▶ [QUESTIONS]:
A: Rewrite the paragraph of the zoning decree excerpt that begins "Section 4.03 PROHIBITED USES, CERTAIN STREETS" as a brief bulleted list, keeping its main facts.
B: Transcribe the zoning decree excerpt word for word, starting at the words "Final decree: This" and ending after the words "submitted by counsel.".

▶ [SELECTED EXCERPT]:
• • • • •

Final decree: This cause came on regularly for final hearing upon the amended complaint and answer. The court has heard the testimony, reviewed the evidentiary exhibits, and considered the memoranda submitted by counsel.
*35The pleadings and evidence in this cause squarely present to the court ior determination the question whether or not the provisions of ordinance no. 1461 of the city of Coral Gables, as applied to the particular property owned by plaintiff, are so unreasonable, arbitrary and discriminatory as to violate the constitutional requirements of due process and equal protection of the laws. The pertinent provisions of ordinance no. 1461 are as follows —
SECTION 1. That Section 4.03 of Ordinance No. 1005, as amended, and known as the “Zoning Code”, be and the same hereby is amended to read as follows:
Section 4.03 PROHIBITED USES, CERTAIN STREETS. From and after December 31, 1966 no automobile service station, public garage, auto repair shop, machine shop, used car lot, or any business conducted outside of a building shall be permitted on any lots or premises abutting Coral Way (a portion of which is known as Miracle Mile) or Biltmore Way, or upon lots or premises abutting Ponce de Leon Boulevard between Southwest 8th Street and Bird Road; except as hereinafter stated.

• • • • •

▶ [DATASET EXCERPT]:
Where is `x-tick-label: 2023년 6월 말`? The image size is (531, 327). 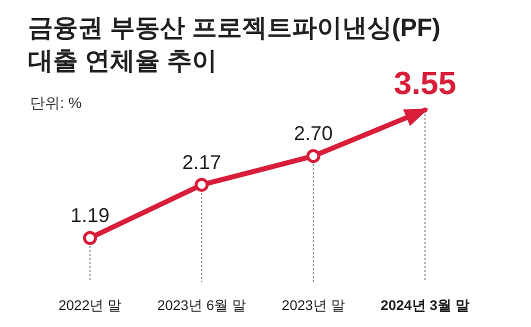 x-tick-label: 2023년 6월 말 is located at coordinates (202, 305). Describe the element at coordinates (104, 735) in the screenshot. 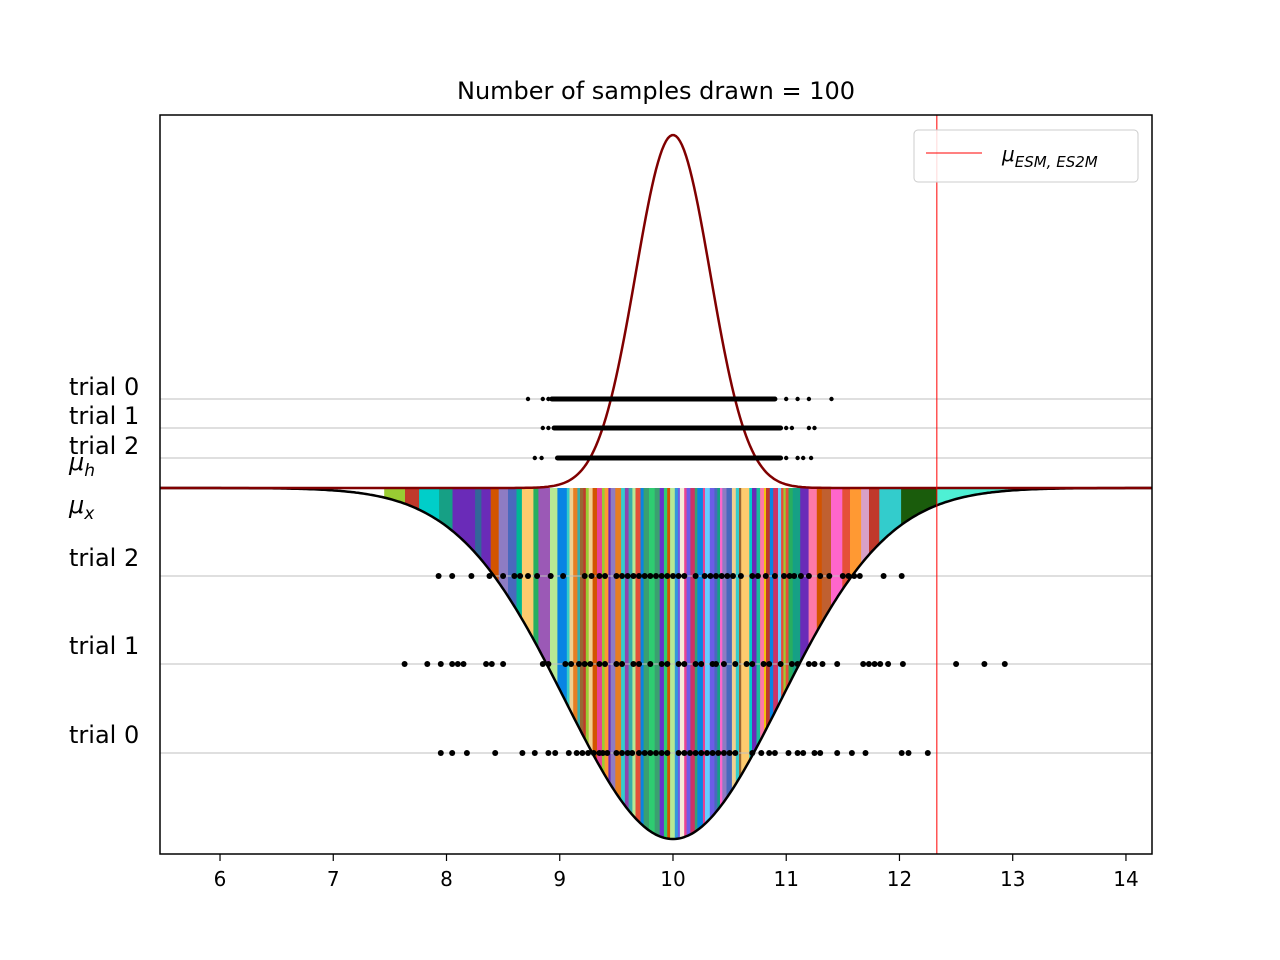

I see `row-label-lower-trial-0: trial 0` at that location.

• • • • •

▶ [EXPECTED OUTPUTS]:
A:
- Effective date: after December 31, 1966.
- Uses barred:
  - automobile service stations
  - public garages
  - auto repair shops
  - machine shops
  - used car lots
  - any business conducted outside a building
- Where:
  - lots or premises abutting Coral Way (part of which is known as Miracle Mile)
  - lots or premises abutting Biltmore Way
  - lots or premises abutting Ponce de Leon Boulevard between Southwest 8th Street and Bird Road
- Exceptions as stated later in the section.

B:
Final decree: This cause came on regularly for final hearing upon the amended complaint and answer. The court has heard the testimony, reviewed the evidentiary exhibits, and considered the memoranda submitted by counsel.